7Il semble donc qu’il soit nécessaire d’adopter une vision nuancée des pratiques de sensibilisation et de formation à l’entrepreneuriat en fonction des publics concernés et de leur contexte culturel et institutionnel. Dans cette perspective, il est indispensable pour les chercheurs de soutenir une approche critique permettant de décrypter finement les enjeux des différents acteurs, de discuter les finalités visées, de valider la pertinence des instruments de mesure d’impact et plus généralement de mettre en évidence les croyances, valeurs et paradigmes sous-jacents aux dispositifs éducatifs.
8Les contributions proposées dans ce nouveau dossier spécial sont issues de plusieurs rencontres entre professionnels et académiques témoignant d’un champ de réflexion en pleine effervescence : journée d’étude de la Communauté de Recherches en Éducation à l’Entrepreneuriat (CREE) à EMLyon en novembre 2018, journées de l’OPPE à l’Université Paris X-Nanterre en décembre 2018, colloque international en Éducation entrepreneuriale à l’IUT de Roanne en mars 2019, track sur l’Éducation entrepreneuriale au sein de l’Académie de l’Entrepreneuriat et l’Innovation en juin 2019 à Montpellier, auxquelles s’ajoutent des soumissions spontanées envoyées à la revue. Nous avons reçu un nombre très important de propositions d’articles de la part d’auteurs issus d’un grand nombre de pays et que nous tenons à remercier chaleureusement ici.
9Les approches déployées sont de plus en plus variées sur le plan méthodologique, avec notamment un raffinement des analyses qualitatives : analyse des archives historiques, de cartes cognitives, de dessins ou de productions artistiques, analyse de réseau… Les analyses quantitatives sont moins nombreuses dans ce numéro, portant principalement sur les facteurs de motivation des étudiants et des entrepreneurs ainsi que sur l’impact des expériences éducatives sur ces facteurs motivationnels.
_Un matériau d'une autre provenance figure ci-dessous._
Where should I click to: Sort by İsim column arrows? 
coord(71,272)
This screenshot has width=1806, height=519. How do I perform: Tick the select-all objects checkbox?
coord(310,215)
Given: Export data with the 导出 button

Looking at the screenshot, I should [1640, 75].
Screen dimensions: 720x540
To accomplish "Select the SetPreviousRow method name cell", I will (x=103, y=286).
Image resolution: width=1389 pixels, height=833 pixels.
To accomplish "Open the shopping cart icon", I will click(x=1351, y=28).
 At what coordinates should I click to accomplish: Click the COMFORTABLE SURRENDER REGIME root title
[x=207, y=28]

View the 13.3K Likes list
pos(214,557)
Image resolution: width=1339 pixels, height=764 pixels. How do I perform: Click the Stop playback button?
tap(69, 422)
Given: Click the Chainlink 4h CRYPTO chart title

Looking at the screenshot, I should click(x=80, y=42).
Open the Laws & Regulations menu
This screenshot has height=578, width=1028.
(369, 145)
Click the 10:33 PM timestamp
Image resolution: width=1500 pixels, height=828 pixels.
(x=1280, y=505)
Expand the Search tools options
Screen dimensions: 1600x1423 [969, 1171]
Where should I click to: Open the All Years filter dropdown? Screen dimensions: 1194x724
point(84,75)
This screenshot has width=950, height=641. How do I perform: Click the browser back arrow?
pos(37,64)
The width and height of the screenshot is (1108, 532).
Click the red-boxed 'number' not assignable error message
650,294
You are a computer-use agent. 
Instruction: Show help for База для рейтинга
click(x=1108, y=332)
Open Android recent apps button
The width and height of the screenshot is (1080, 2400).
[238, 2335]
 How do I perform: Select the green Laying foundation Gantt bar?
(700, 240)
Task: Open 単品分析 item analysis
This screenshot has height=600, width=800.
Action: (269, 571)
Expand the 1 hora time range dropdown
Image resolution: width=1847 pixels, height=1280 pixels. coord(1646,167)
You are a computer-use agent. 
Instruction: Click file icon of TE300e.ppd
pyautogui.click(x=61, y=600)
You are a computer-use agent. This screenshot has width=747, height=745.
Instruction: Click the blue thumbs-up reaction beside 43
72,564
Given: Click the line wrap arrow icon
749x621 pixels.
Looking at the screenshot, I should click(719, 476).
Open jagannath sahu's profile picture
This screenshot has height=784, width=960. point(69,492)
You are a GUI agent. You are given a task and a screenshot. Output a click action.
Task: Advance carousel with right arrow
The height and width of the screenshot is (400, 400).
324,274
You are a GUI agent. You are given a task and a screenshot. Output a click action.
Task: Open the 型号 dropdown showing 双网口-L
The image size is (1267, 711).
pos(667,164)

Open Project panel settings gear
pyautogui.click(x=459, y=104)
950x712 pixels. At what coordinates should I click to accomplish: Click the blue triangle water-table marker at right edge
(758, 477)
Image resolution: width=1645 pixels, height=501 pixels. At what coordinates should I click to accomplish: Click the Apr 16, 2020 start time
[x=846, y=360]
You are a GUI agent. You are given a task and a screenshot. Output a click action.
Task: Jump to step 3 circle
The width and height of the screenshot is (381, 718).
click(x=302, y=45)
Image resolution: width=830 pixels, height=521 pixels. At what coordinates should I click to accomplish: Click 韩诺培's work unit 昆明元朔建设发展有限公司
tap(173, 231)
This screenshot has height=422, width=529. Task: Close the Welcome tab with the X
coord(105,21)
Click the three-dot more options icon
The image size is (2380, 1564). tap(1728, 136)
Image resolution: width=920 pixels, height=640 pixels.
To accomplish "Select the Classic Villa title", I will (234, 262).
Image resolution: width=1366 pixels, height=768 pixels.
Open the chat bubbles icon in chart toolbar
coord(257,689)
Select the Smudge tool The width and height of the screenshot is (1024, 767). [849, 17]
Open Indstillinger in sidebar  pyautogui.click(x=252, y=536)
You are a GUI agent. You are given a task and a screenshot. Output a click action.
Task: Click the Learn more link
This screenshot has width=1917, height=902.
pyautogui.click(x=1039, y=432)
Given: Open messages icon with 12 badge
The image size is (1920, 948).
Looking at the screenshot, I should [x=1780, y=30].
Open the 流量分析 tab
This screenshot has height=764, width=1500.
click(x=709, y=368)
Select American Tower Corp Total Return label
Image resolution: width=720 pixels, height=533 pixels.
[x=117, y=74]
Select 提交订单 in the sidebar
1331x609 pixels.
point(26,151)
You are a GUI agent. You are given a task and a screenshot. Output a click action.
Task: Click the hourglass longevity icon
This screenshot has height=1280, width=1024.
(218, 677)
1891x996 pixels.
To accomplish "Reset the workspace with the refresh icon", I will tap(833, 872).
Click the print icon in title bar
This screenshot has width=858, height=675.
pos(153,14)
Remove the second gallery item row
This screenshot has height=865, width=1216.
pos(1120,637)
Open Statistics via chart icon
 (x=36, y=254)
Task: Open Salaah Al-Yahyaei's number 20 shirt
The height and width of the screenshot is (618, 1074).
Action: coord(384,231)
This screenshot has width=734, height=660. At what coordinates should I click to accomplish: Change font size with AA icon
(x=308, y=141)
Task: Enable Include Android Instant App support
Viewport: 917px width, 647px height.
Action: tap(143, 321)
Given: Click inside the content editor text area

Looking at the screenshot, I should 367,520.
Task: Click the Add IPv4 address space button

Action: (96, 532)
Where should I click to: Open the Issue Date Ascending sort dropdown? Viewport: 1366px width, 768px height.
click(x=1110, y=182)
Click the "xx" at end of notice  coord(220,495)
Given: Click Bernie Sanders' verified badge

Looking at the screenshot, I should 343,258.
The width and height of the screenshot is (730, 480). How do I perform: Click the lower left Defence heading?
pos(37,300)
10D’une manière générale nous percevons l’extension et la diffusion d’une injonction de formations visant à développer une manière entrepreneuriale d’être au monde (attitudes, soft skills) beaucoup plus que des compétences techniques visant à créer des entreprises. Mais cette orientation de nature culturelle pose de redoutables problèmes de mesure d’efficacité, de concurrence entre dispositifs anciens/nouveaux et de régulation coopérative entre des acteurs très variés à tous les niveaux (équipe, organisation, territoire), ce qui est loin d’être acquis. Cette réalité complexe et mouvante du panorama de l’éducation entrepreneuriale capturée dans ce numéro laisse entrevoir quatre tendances, que nous énonçons ci-après afin d’illustrer la richesse des contributions réunies.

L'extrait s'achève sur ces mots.